I kind of worry about my olderst going into kindergarten next year….. he will suddenly have no more naps like he has had for all of his 5 years of life. Is this a problem for any of you out there???
I can’t imagine staying in their rooms until they fall asleep though. To me this is part of my time to re-coop, sometimes they can take a while to finally go to sleep. Our rule is that they are not allowed out of their bed. They can have a book and a stuffed animal, but no toys. If someone gets out, then they are put back in (sometimes over and over….) But at this point, they know they are not allowed to get out and it is usually not too big of a battle.
Thanks for sharing!
Tricia says
My son is not yet 2, so we are definitely still taking naps. I’m big on naps because I know he needs them. He can be tough to fall asleep but while he is still in his crib is makes things easier. We can just leave the room and he falls asleep on his own. When we went down the shore and he was in his own big boy bed on the floor it was a different story. I definitely had to stay with him until he fell asleep or else he would get up and play. I know it’s going to be a pain once he reaches that point of being out of his crib, but I guess we’ll deal with it! Sharing.
Katelyn Fagan says
Thanks for sharing. Cribs are helpful. My son has always preferred it to sleeping like anywhere else. Silly boy. Good luck when transitions happen. You can do it!
Ann says
Summer or any season change shouldn’t cause any change in their sleep. No 4 year old is doing well with being awake at 10.30pm – thats just showing they no longer need a day time sleep but everyone needs quiet time everyday so a nap can be swapped for that.

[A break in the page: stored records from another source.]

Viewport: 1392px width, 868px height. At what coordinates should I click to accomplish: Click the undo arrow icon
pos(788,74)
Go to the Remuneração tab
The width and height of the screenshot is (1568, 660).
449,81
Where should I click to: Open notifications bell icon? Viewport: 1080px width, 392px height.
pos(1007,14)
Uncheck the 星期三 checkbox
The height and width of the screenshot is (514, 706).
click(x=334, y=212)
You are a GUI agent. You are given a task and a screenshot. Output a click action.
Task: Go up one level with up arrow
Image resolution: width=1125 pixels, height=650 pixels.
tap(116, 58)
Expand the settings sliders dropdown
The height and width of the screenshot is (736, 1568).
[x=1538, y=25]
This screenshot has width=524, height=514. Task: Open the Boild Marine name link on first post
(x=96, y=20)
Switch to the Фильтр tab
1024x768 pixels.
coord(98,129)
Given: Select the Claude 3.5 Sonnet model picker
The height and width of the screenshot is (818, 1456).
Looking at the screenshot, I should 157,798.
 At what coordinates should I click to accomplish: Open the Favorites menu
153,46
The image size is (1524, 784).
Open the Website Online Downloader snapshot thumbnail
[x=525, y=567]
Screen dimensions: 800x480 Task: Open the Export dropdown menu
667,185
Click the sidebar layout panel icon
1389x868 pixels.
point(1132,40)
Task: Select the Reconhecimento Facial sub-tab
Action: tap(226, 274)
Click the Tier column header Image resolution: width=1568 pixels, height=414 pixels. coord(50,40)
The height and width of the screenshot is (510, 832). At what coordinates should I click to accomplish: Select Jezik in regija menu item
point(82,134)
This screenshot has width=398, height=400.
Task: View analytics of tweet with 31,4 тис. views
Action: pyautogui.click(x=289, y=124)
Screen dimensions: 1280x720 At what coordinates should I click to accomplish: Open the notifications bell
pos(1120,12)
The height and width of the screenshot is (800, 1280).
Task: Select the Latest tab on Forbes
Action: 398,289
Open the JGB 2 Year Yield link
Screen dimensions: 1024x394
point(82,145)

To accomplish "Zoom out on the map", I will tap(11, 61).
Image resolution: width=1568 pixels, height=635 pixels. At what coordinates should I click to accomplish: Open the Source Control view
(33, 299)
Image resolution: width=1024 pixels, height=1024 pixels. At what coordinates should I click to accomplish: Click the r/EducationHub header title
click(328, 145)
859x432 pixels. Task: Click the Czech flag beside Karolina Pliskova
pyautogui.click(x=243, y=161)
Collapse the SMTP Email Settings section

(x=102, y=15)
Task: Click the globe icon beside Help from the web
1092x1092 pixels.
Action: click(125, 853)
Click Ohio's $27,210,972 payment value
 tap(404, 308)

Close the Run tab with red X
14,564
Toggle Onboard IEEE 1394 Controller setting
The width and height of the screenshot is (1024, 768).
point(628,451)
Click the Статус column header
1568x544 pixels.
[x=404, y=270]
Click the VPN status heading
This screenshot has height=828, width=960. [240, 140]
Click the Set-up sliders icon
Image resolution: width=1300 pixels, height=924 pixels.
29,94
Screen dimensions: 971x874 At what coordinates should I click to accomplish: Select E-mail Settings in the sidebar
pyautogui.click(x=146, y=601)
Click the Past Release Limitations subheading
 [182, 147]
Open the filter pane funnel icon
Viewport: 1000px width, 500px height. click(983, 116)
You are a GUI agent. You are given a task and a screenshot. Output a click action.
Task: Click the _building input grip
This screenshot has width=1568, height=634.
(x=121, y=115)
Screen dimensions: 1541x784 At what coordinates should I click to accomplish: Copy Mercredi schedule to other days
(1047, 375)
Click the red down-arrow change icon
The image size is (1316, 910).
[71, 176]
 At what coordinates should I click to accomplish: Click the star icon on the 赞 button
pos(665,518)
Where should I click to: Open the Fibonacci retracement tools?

My 5 1/2 yr old stop napping at 4yrs and is fast asleep every night by 7pm sometimes 6.30pm. Awake and alive at 6am. His 3 1/2 yr old brother still naps 2 hours a day and same bedtime along with their 21 month old sister sleeping 2 or more hours a day. She wakes at 7am and is out cold by 7pm. Bedtime is not an issue at naptime or night as long as everyday they burn energy – bikes, playgrounds, running, up and down our stairs with games if weather is bad.
But going to bed late for little ones and adults is sooooo bad for their mental abilities and overall health. We all need to be going to bed a lot earlier then we think and resting quietly everyday is essential.
Katelyn Fagan says
I know it. I know I too should be going to bed earlier! It sounds like you are definitely a pro-nap, pro-sleep family and I love it! Thanks for sharing.
Ann says
Oh and for the problem of climbing out of cribs, dress them in baby/toddler sleeping bags. They can’t undo them and can’t climb wearing those.
Molly says
So glad I’m not the only one who cares this much about kids napping! My 4 1/2 year old still needs and takes a nap every day – occasionally he will fight it, or we will miss it, but it’s rare. If he does go in spurts where he fights it I will tell him he has to lay completely still, eyes closed, no talking – for 5 minutes to earn quiet time. I usually give him 10 minutes and go back to check on him, and he’s almost always asleep. The first few times he struggled with it, he would still talk or be playing, but after a while it started working. But I definitely get weird looks when people find out he still takes naps!
Ilinca says
My daughter is awesome. She loves to sleep. Sometimes she falls asleep in my arms.
The idea of having them nap until their 4 or so is great! I remember as a kid I used to sleep in the afternoon, then wake up and play.
They have plenty of time to stay awake when they are older:))))
I hope my daughter continues to nap, cause it is very useful to me:)
Erin says
Hi! So I know that this post is really old, but I recently found it on Pinterest and oh my goodness it absolutely and totally worked!! I have a 3 year old that has recently almost stopped napping completely since we have moved into a new house and every day has been a tantrum struggle at nap time. Today I did no playing before and laid down next to her no eye contact, no reaction, no response and BOOM. Asleep. Bless you! Thank you so much for your post!
Katelyn Fagan says
Yeah!! I am so glad it worked! It is an old post, but I have done this same thing with all FIVE of my kids now, and it SO works. I sit with my 2yo now at nap time for like 10 minutes and she’s out. Otherwise, she just climbs out of her crib over and over again, but sit in the room? Works like a charm.